Geheimhaltungspflicht: Rechtlicher Hintergrund
Während Art 22a B-VG und das IFG das Organ zur Informationsgewährung verpflichten, erfassen sie die natürliche Person, die für das Organ handelt und dieses vertritt (den Organwalter), nicht. • [Fußnote: Vgl Fellner/Nogratnig, BDG § 46 (Stand 01.09.2025, rdb.at), Rz 10: BKA-VD, Stellungnahme zum Salzburger Informationsfreiheits-Anpassungsgesetz, 28.05.2025, GZ 2025-0.377.724, 2 („Der Informationspflicht unterliegen somit die Organe, nicht aber die Organwalter […]“).] Dasselbe gilt für alle anderen Personen, die ein Organ in seiner Tätigkeit unterstützen. • [Fußnote: Vgl Miernicki, Informationsfreiheitsgesetz, Art 22a B-VG, Rz K31, K16; Auflage 2; Schneider, Informationsfreiheitsgesetz, § 3 IFG, Rz 11; vgl auch VwGH 30.06.1994, 94/06/0094.] Sie sind durch das IFG nicht zur Informationsgewährung verpflichtet oder berechtigt. Nichtdestotrotz hat der Gesetzgeber einfachgesetzliche Geheimhaltungspflichten in etlichen Bundes- und Landesgesetzen an die neue Terminologie angepasst.

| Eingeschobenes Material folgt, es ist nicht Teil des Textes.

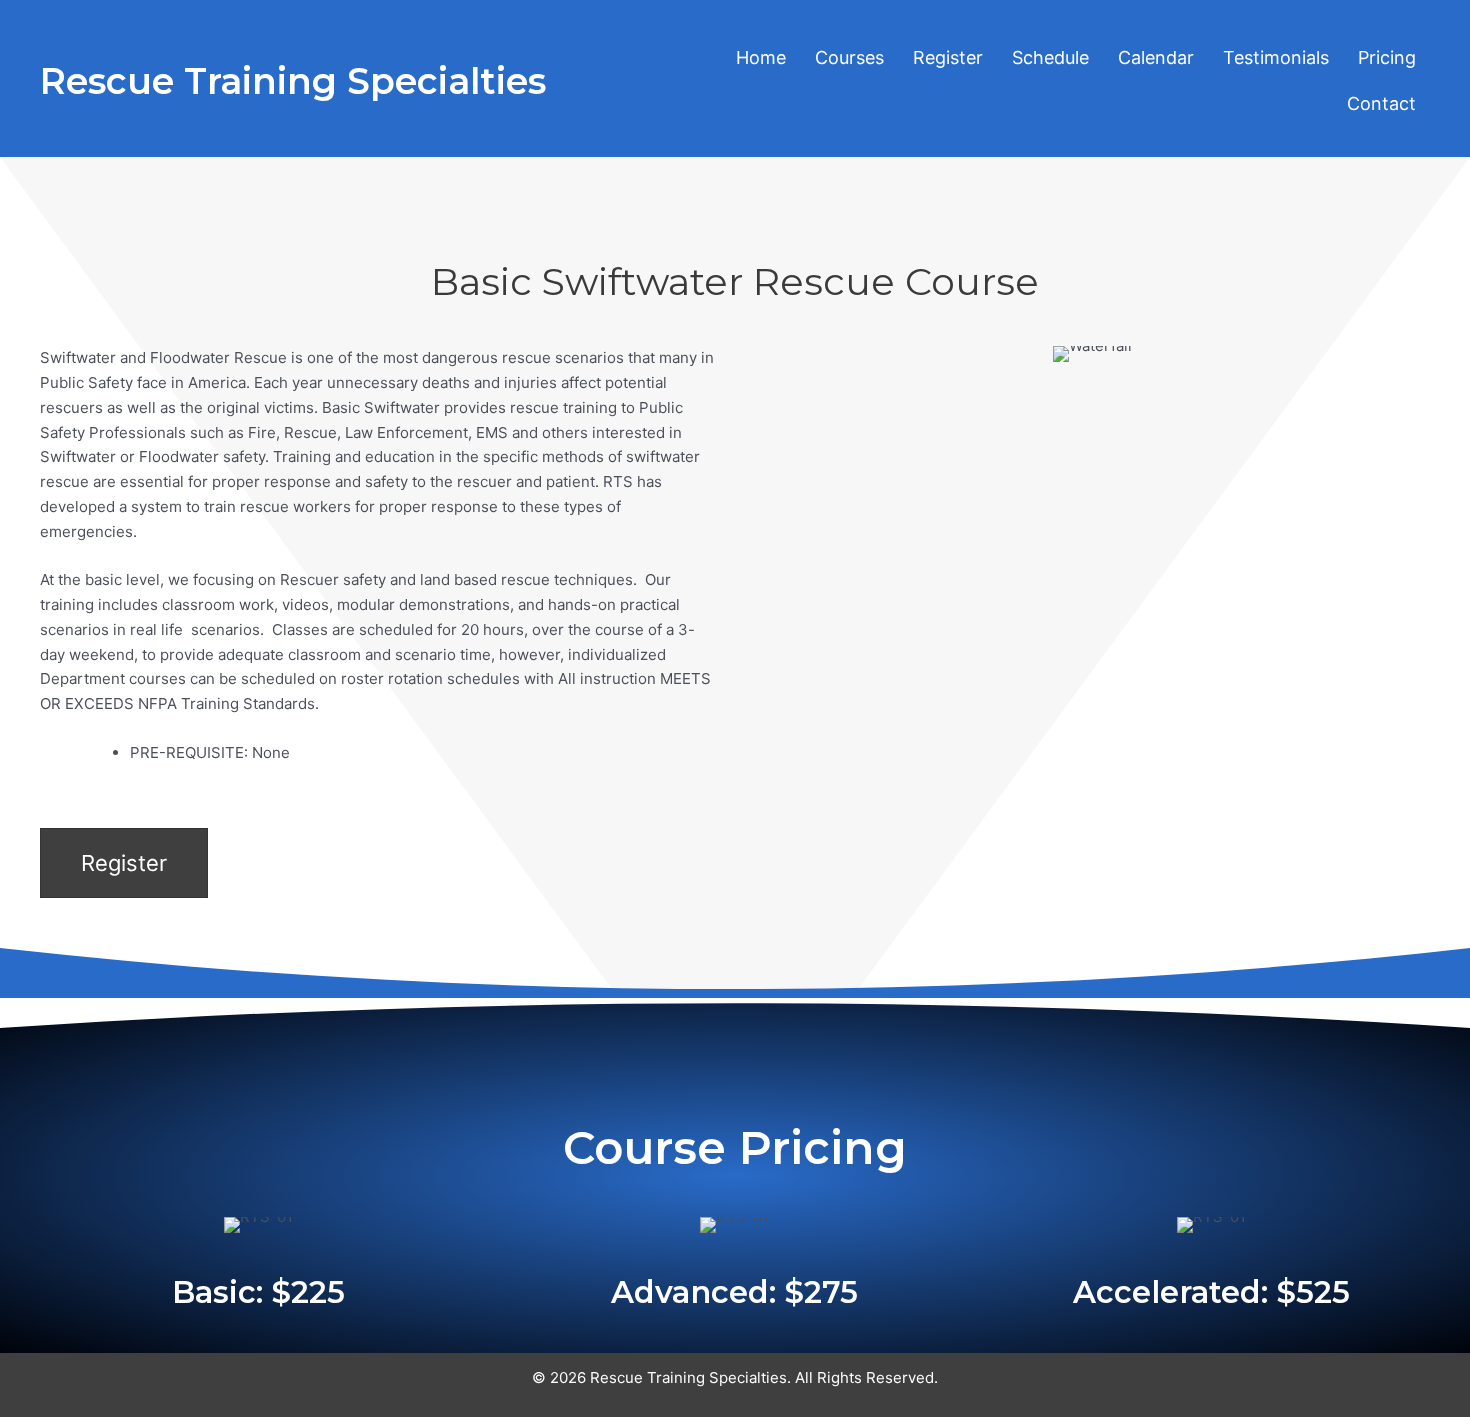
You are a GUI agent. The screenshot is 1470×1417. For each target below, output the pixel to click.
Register (948, 57)
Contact (1381, 103)
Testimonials (1276, 57)
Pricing (1387, 57)
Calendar (1156, 57)
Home (761, 57)
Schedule (1050, 57)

Für Beamte des Bundes regelt § 46 Beamten-Dienstrechtsgesetz 1979 (BDG 1979) eine dienstrechtliche Geheimhaltungsverpflichtung. Sie gilt gleichermaßen für die Vertragsbediensteten des Bundes. • [Fußnote: § 5 Abs 1 Vertragsbedienstetengesetz 1948 (VBG 1948) iVm §§ 43 Abs 3 und 46 Abs 1 BDG 1979.] Eine Informationspflicht ist in § 43 Abs 3 BDG 1979 dienstrechtlich ebenfalls verankert.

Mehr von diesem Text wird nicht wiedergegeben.